方法应用: - 结局:离散结局,具体是压力评分的计数(如过去一周的压力事件次数)。 - 协变量:包括年龄、性别、基线压力水平、使用频率等。 - 治疗:二值,是否接受某种特定的干预模块。 - 目标:找出哪些协变量对决定是否推荐该干预模块是重要的,从而构建一个简洁的 ITR。
结果: - 本文方法选择了约 5-8 个重要变量,而 Lu et al. (2013) 的 A-learning 方法选择了约 10-15 个变量,Shi et al. (2018) 的加权分类方法选择了约 8-12 个变量。 - 在交叉验证中,本文方法得到的 ITR 在平均结局上优于其他方法(即遵循本文规则的患者平均压力评分更低)。 - 所选变量在临床上是合理的:例如,基线压力水平和使用频率被选中,而某些人口学变量未被选中。
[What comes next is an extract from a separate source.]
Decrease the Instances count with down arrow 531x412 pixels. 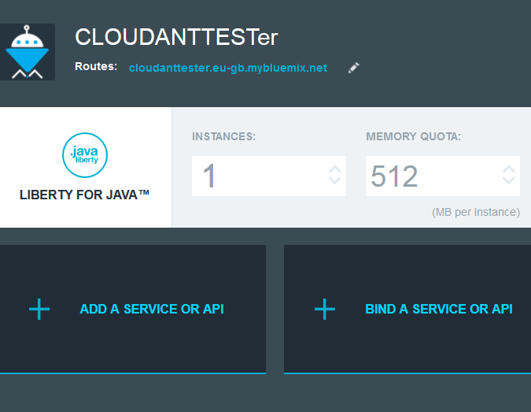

这个例子想说明什么: - 验证理论:展示本文方法在真实数据中确实能选择更少的变量(更简洁的规则),同时保持或提升 ITR 性能。 - 展示相对 baseline 的优势:相比 Lu et al. (2013) 和 Shi et al. (2018),本文方法在变量选择准确性和 ITR 性能上均更优。 - 实际可行性:证明该方法可以应用于真实的观察性研究数据,且结果具有临床解释性。
🔎 结论是否比证明窄¶
- 窄化 1:定理 1 和 2 的证明依赖于参数模型(GLM)的正确指定或近似正确。作者在结论中声称方法具有“双重稳健性”,但严格来说,这个双重稳健性是在参数模型框架内成立的。如果真正的数据生成机制是非参数的(例如,结局回归函数不是 GLM 形式),那么即使倾向性评分正确,变量选择也可能不一致。作者在讨论中承认了这一点,但未提供非参数扩展。
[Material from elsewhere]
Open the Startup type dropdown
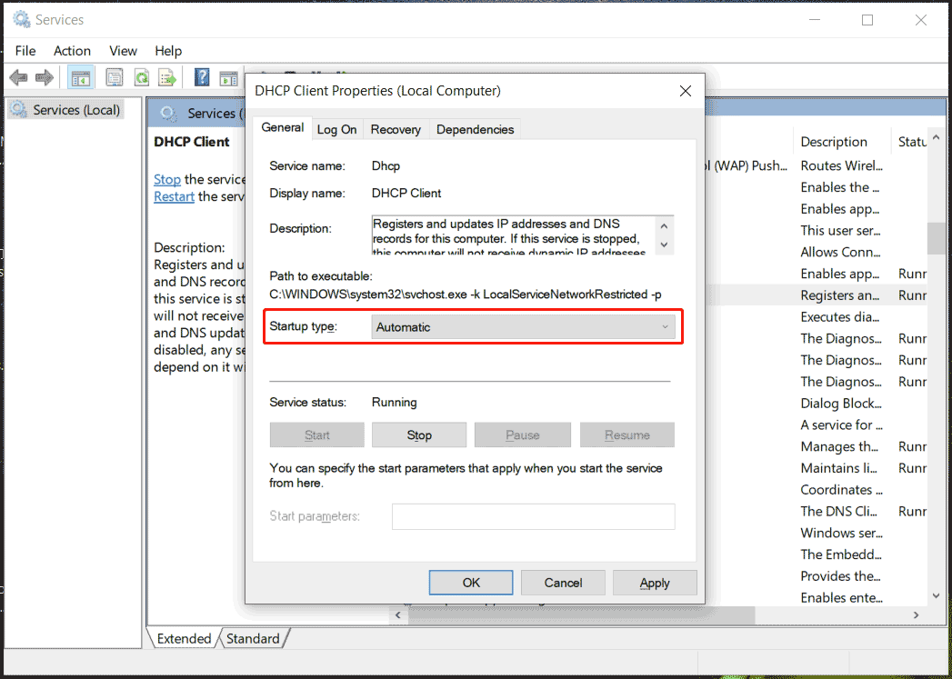524,327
- 窄化 2:变量选择一致性的证明依赖于不相干条件或类似条件。在真实数据中,协变量之间往往高度相关,这个条件可能不成立。作者在模拟中考虑了中等相关性,但未提供理论上的放松。
- 窄化 3:本文只考虑了线性 ITR(D(X) = I(X^T β > 0))。对于更复杂的非线性规则(如基于树的规则),本文方法不直接适用。作者在 future work 中提到了这一点,但未给出解决方案。
四、开放问题¶
- 非参数双重稳健变量选择:能否将本文的双重稳健损失函数扩展到非参数结局回归模型(如核方法、随机森林)?这需要处理非参数模型的变量选择一致性,以及双重稳健性在非参数框架下的定义。扎根点:作者在讨论中承认“我们的方法依赖于参数模型,非参数扩展是未来工作”。
- 高维情形下的理论性质:当协变量维度 p 远大于样本量 n 时,本文的变量选择一致性需要什么条件?现有的高维 ITR 工作(如 Fan et al. 2016)使用了不同的技术(如 Dantzig selector),本文的方法能否在高维下保持双重稳健性?扎根点:作者在模拟中只考虑了 p=10 和 p=20 的低维情形,未讨论高维。
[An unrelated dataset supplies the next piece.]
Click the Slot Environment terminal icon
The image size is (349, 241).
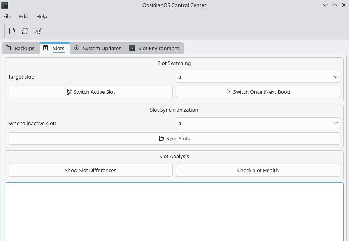click(x=132, y=48)
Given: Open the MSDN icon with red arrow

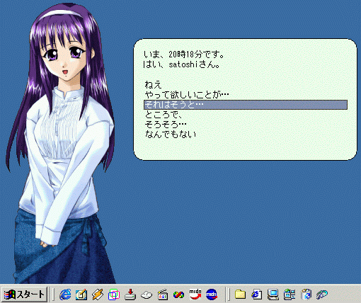Looking at the screenshot, I should click(x=195, y=295).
- 时间相依治疗(Longitudinal ITR):在存在多个时间点的治疗决策时,如何将本文的双重稳健变量选择扩展到动态治疗规则(DTR)?这需要处理 time-varying confounding 和 g-computation 公式。扎根点:作者在 future work 中提到了“扩展到纵向设定”,但未给出具体路线。
- 未测量混杂下的变量选择:当存在未测量混杂时,ITR 的变量选择问题更复杂。能否使用 Proximal causal inference 或工具变量(IV)来识别重要变量?扎根点:本文假设无未测量混杂,但该假设在观察性研究中很强。作者未讨论这一限制。